Staff recommends coming to the town to get a sense of spring by doing a little light exercise in the plaza or stopping off at a bench to eat lunch or read a book away from the noise of the city. The area, which is frequently used as a location for TV dramas and commercials, offers many great spots to compose a scenic photograph.
Furthermore, from May 27th to 31st, you can visit “Shiodome Italian Town Neapolitan Pizza Summit 2020”, Japan’s biggest Neapolitan pizza event. As well as demonstrations and sales of pizzas such as margarita and quattro formaggi being cooked in an authentic firewood pizza oven, various kinds of Italian food will be available from booths and market stalls, and there will be various performances to enliven the event. For five days, “Italian Town” will look even more Italian. (Events may be canceled or postponed due to the effects of coronavirus.) This “Little Europe” is right next to Shiodome station. Why not get lost in the exotic atmosphere of this “Roman town”.
Arisugawa-no-miya Memorial Park A surprising abundance of trees in the city center! A city park making the most of its varied landscape
Close to Hiro-o Station, Arisugawa-no-miya Memorial Park stretches over an area of land of around 6,7 hectares on the Azabu Plateau. In the Edo period, the residence of the Morioka Domain was situated in this area. Following this, in the 29th year of the Meiji Period (1896), the site of the residence of the Arisugawa-no-miya family was made public land and in the 9th year of the Showa period (1934), it became the memorial park. In the center of the park, currently under the control of Minato-ku, stands a statue of Prince Arisugawa-no-miya Taruhito who helped establish and played a major part in the Meiji government.
The geographical features of the plateau give Arisugawa-no-miya Memorial Park a charming landscape with constantly changing scenery. There is the beautiful sight of the trees reflecting in the pond, and in spring, you can see 11 species of cherry trees in bloom—including Someiyoshino and Yamazakura.
Staff recommends getting a photo of the weeping cherry blossom around the pond when they are in bloom but stress that you can take a beautiful photo anywhere in the park and suggest you take a walk around the whole park to enjoy the abundant nature and see trees and plants that are rare in the city such as violets and Japanese roses.

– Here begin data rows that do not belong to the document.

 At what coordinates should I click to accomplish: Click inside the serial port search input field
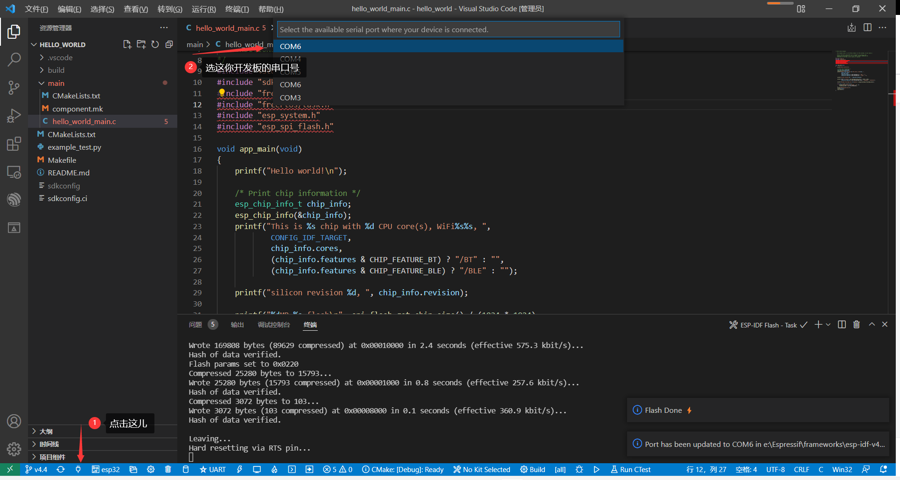pyautogui.click(x=448, y=29)
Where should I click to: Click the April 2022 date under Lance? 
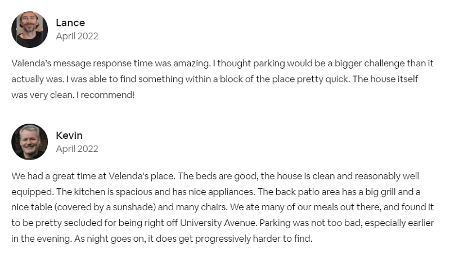click(77, 37)
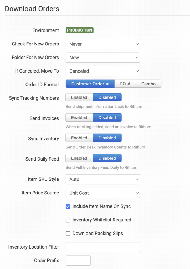Enable Sync Tracking Numbers
Screen dimensions: 190x269
click(x=79, y=97)
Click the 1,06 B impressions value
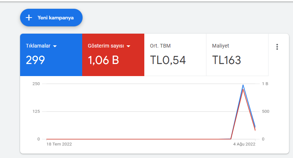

There are plenty of events for children. This spring, events include the “Cherry blossom stamp rally” from April 1st–12th, the “Mothers’ Day portrait contest from April 20th–May 10th, and the “Spring embassy tour: Get to know Olympic founders Greece better” event on May 27th. (Events may be canceled or postponed due to the effects of coronavirus.) Furthermore, as there are several supermarkets with deli counters in the area you can pick up some good-looking bento lunches and side dishes and enjoy a celebrated lunch in the park.
Also, in the middle of all this nature is the Tokyo Metropolitan Central Library which boasts the largest collection of books of all libraries in Tokyo. On top of this are extensive materials on the history of Edo and Tokyo, and exhibitions usually themed around a period in history so it is worth a visit. There is also a calming view of the city from the library cafeteria.